"¿Tú sabes poner cadenas?"
"¿Yo? ¡Pero si soy de Cádiz!"
Minutos antes de que terminara el programa 'Más Vale Tarde' del pasado viernes, el periodista José Luis Roig le hacía esta pregunta a José Yélamo, uno de los presentadores de esa tarde. Los que escuchamos este brevísimo diálogo nos partimos de risa, pero en bajito, porque aún estábamos en directo. A las ocho de la tarde, cuando empezó el informativo y nos libramos del micrófono, y medio Madrid contemplaba el inicio de la hora punta de Filomena, comenzó la odisea.
Seamos sinceros. Los periodistas estamos todo el día protestando por la precariedad del oficio con la misma intensidad con la que estamos deseando aburguesarnos. Por eso da tanto gustito que nos digan que para ir a trabajar nos ponen un taxi que no pagamos. Por eso agradeces tanto despreocuparte de la vuelta a casa, porque sabes que tendrás a un señor en la puerta, que dirá tu nombre, y te dejará donde le digas en media hora como mucho.
Mientras agarrábamos los abrigos y nos colocábamos las mascarillas, los compañeros nos advirtieron de lo que nos esperaba fuera. "A ver cómo volvéis". "No se os ocurrirá ir en coche, ¿no?". Entonces empezamos a mirarnos y Yélamo le preguntó a Isabel Zubiaurre, responsable de metereología de la cadena:
"Oye, tú como experta ¿qué harías?"
"Yo me quedo esta noche en un hotel de aquí al lado, que mañana tenemos especial".
"¿Y si fueras nosotros?"
"En metro, por favor. En coche ni se os ocurra".

Material mostrado
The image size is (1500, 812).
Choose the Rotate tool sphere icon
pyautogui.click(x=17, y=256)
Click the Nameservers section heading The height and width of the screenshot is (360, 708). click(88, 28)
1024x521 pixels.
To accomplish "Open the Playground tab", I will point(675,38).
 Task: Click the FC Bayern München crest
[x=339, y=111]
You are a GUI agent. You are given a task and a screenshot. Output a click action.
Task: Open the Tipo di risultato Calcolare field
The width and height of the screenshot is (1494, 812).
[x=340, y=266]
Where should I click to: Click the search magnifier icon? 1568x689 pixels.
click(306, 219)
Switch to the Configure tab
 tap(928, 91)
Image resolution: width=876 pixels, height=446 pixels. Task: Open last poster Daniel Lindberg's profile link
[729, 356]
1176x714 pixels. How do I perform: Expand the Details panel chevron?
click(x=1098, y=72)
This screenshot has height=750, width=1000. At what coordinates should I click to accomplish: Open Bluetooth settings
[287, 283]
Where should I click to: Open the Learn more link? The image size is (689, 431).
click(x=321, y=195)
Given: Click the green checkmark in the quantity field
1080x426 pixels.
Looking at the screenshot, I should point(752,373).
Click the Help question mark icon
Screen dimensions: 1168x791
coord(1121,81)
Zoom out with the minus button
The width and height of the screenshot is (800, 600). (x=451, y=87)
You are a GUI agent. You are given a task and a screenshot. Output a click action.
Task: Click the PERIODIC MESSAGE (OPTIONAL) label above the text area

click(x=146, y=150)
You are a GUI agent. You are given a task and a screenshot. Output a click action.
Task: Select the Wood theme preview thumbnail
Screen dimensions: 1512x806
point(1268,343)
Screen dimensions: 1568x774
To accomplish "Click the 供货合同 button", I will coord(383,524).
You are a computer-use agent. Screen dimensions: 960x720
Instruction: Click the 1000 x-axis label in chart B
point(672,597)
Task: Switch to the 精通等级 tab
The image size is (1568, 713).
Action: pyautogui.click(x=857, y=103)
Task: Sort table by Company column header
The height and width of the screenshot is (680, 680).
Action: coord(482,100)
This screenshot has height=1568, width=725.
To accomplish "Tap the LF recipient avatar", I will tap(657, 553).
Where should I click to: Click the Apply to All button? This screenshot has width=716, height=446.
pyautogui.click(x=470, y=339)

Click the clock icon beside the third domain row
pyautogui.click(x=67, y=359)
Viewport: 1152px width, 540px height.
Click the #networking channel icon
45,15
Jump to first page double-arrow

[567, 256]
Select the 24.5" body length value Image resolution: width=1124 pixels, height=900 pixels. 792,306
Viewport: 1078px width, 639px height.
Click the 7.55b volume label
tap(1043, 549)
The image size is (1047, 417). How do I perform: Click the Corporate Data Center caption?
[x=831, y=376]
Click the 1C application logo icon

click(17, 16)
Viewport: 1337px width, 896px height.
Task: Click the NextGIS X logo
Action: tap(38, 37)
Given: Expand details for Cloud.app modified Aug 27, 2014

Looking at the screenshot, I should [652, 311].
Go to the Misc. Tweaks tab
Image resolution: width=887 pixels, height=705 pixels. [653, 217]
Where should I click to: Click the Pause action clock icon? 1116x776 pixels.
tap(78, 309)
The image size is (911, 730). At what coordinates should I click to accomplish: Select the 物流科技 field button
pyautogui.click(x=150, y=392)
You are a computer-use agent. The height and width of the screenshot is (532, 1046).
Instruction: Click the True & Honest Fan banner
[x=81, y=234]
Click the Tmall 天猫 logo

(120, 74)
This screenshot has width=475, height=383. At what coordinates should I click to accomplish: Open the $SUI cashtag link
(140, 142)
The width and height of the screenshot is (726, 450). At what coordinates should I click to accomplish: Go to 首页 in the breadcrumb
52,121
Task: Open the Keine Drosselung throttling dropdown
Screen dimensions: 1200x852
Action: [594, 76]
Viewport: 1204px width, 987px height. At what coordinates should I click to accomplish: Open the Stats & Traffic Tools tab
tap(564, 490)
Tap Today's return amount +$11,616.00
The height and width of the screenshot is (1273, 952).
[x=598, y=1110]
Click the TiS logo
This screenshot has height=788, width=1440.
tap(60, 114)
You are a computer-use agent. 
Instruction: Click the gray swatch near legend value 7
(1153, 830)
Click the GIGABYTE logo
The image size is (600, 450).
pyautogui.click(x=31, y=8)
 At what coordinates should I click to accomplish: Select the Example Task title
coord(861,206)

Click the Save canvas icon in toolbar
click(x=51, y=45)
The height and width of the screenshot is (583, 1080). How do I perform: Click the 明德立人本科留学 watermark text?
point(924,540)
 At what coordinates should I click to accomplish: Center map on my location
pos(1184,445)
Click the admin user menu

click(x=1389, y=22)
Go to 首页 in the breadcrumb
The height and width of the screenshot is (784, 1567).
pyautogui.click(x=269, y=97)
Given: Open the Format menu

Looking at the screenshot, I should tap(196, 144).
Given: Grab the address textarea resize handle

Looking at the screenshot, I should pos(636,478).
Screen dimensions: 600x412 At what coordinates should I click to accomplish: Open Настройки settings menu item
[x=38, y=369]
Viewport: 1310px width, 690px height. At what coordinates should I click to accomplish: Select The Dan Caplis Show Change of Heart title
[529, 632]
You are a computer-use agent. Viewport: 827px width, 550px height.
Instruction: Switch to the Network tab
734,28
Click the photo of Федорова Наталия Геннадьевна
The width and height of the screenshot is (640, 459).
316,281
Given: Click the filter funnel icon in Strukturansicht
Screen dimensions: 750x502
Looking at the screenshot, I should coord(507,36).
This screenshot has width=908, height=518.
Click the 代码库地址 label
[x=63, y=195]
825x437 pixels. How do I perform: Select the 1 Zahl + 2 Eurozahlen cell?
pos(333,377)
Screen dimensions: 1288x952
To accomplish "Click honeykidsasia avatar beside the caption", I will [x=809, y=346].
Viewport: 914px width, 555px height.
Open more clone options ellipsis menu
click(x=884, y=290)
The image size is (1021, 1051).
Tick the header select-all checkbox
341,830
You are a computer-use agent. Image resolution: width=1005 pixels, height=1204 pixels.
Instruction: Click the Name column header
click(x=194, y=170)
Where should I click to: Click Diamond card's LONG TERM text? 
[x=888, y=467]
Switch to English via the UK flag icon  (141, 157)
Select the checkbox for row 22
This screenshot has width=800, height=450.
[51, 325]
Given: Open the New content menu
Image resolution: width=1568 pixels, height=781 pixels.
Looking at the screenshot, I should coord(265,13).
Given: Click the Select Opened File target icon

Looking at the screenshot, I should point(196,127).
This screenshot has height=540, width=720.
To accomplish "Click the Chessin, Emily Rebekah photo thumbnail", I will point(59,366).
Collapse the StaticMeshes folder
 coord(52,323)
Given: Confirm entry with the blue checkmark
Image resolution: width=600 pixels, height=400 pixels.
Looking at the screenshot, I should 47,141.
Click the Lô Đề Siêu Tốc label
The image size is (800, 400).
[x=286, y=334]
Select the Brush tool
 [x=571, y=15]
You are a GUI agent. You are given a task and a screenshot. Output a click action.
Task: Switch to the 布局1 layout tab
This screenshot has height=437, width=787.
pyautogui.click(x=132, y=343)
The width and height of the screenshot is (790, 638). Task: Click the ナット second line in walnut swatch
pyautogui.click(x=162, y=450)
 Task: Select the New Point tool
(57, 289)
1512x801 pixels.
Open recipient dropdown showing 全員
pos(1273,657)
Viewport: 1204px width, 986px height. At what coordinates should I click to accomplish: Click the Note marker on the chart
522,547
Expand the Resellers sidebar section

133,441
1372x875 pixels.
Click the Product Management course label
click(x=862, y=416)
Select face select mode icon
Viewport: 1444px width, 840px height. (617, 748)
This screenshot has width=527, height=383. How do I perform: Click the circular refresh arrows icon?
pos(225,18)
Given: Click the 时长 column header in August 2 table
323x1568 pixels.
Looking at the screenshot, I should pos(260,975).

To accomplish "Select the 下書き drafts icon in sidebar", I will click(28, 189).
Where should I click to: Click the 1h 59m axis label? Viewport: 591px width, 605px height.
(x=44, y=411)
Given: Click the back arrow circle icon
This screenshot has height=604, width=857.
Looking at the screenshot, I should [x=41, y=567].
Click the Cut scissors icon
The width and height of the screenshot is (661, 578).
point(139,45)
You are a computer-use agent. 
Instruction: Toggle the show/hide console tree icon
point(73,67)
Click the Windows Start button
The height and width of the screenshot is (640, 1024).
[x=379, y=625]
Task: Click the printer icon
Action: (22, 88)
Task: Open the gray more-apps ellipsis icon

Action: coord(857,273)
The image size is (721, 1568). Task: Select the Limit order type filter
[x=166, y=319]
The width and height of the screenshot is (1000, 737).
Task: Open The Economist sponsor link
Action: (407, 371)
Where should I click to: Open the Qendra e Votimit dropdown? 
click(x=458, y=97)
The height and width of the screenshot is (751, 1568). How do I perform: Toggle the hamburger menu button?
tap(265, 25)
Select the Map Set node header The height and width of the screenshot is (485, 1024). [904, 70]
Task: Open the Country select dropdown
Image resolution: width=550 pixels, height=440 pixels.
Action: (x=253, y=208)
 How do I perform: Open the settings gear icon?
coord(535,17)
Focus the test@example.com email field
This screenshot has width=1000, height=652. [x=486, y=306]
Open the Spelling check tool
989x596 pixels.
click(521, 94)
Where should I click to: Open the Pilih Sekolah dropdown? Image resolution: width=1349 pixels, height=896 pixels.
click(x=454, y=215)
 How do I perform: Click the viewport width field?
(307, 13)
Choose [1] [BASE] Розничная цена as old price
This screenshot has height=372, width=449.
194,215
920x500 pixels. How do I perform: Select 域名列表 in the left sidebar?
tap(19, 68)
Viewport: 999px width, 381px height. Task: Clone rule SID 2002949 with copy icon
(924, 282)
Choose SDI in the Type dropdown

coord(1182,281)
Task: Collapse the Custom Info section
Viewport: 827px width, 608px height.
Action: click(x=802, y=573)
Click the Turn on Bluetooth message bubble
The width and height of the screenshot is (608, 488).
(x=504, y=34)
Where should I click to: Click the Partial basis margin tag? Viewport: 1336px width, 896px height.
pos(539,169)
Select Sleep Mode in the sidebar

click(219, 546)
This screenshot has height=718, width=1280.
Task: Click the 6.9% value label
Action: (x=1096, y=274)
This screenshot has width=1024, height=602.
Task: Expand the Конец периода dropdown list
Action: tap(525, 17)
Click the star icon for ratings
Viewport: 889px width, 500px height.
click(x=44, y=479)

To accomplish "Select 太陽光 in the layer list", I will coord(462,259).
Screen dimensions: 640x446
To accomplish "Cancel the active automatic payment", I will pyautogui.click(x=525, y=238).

Tareas propuestas
1. Enumera todas las personas que el texto sobre Filomena menciona con nombre y apellido.
2. Reproduce del texto sobre Filomena el fragmento comprendido entre "Seamos sinceros. Los" y "hora como mucho.", ambos incluidos.
Los registros no son necesarios.

Soluciones por tarea
1. José Luis Roig, José Yélamo, Isabel Zubiaurre

2.
Seamos sinceros. Los periodistas estamos todo el día protestando por la precariedad del oficio con la misma intensidad con la que estamos deseando aburguesarnos. Por eso da tanto gustito que nos digan que para ir a trabajar nos ponen un taxi que no pagamos. Por eso agradeces tanto despreocuparte de la vuelta a casa, porque sabes que tendrás a un señor en la puerta, que dirá tu nombre, y te dejará donde le digas en media hora como mucho.